**Task statement**:
Omitting all images, output the entries that follow exactly as written.

(Stored data entries)

Segment Open

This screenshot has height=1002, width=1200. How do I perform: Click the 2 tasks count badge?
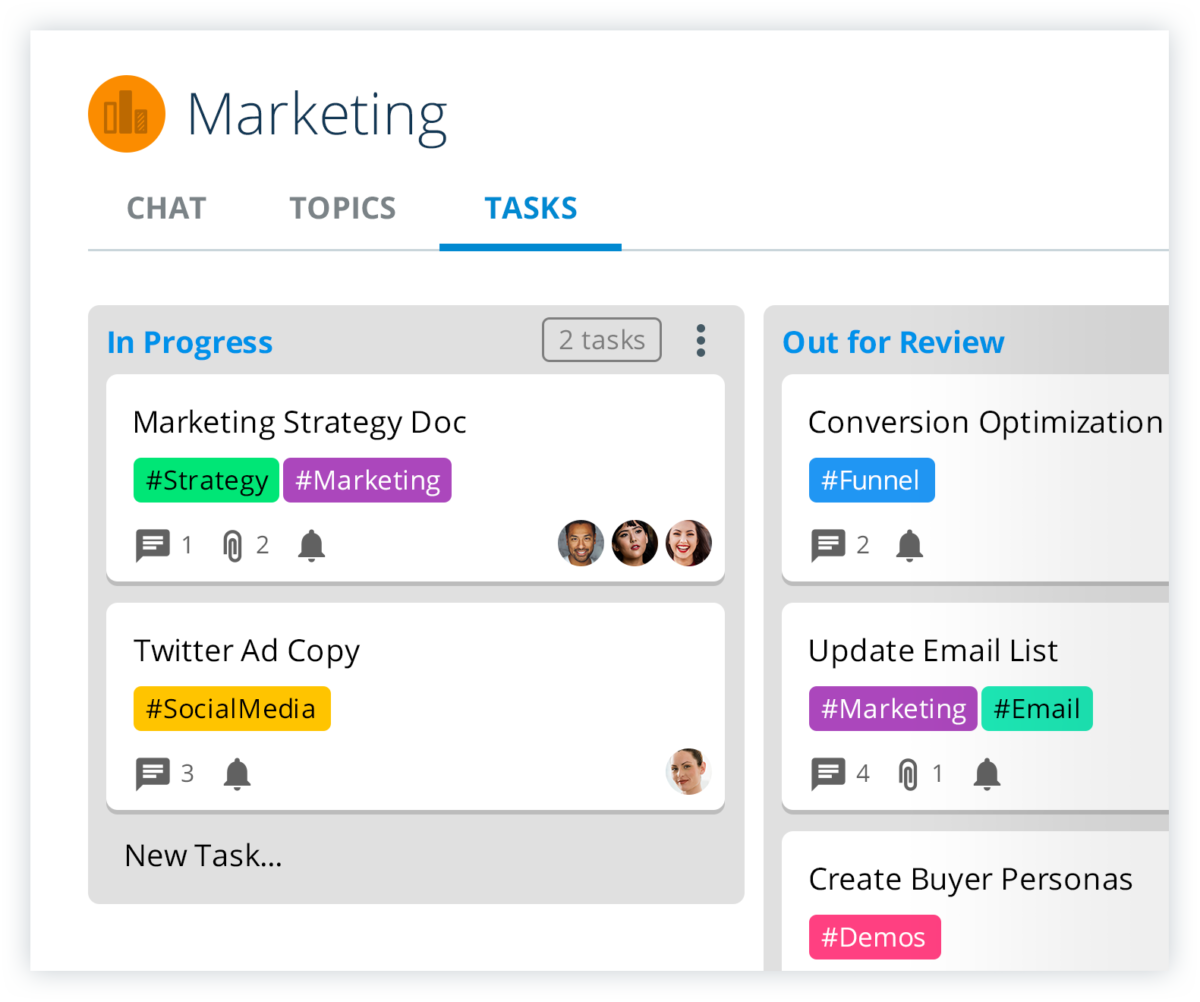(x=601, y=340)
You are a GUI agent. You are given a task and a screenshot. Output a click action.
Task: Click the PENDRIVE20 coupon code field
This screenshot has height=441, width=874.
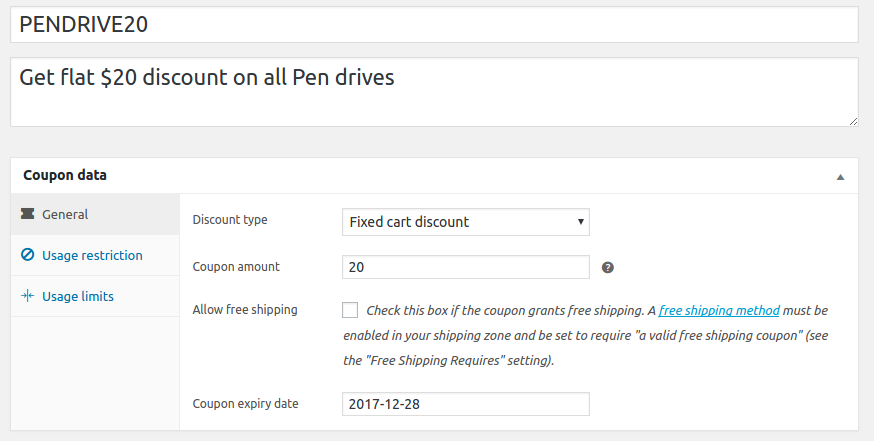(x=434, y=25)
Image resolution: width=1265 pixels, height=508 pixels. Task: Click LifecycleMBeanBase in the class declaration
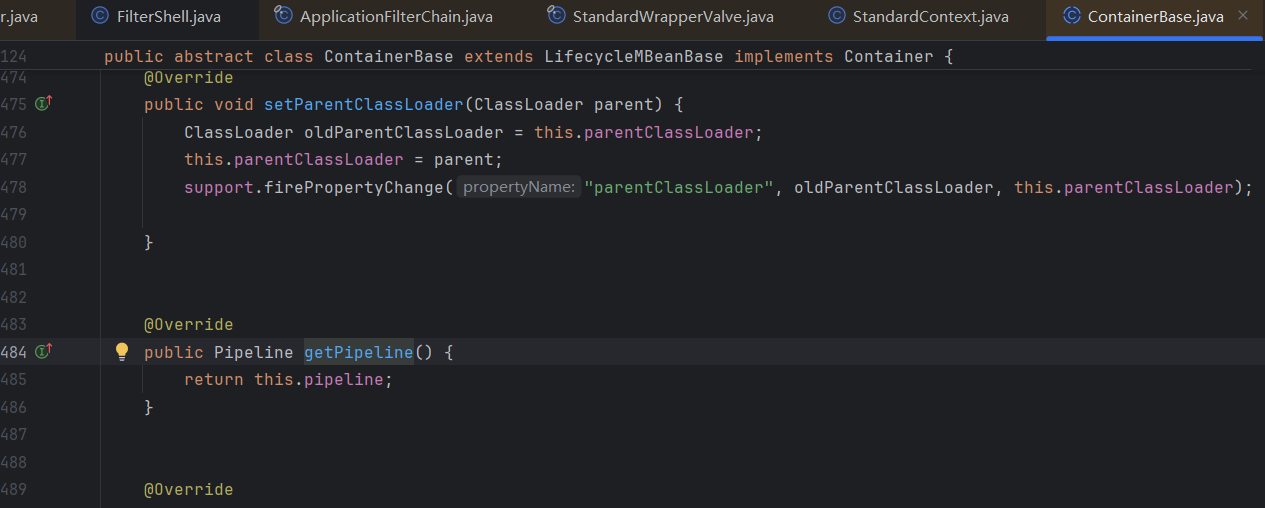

Segment Closed

**Exercise result**:
This screenshot has height=1002, width=1200. How do I perform: Click the 2 tasks count badge?
(x=601, y=340)
You are a GUI agent. You are given a task and a screenshot. Output a click action.
Task: Click the PENDRIVE20 coupon code field
This screenshot has height=441, width=874.
(x=434, y=25)
Image resolution: width=1265 pixels, height=508 pixels. Task: Click LifecycleMBeanBase in the class declaration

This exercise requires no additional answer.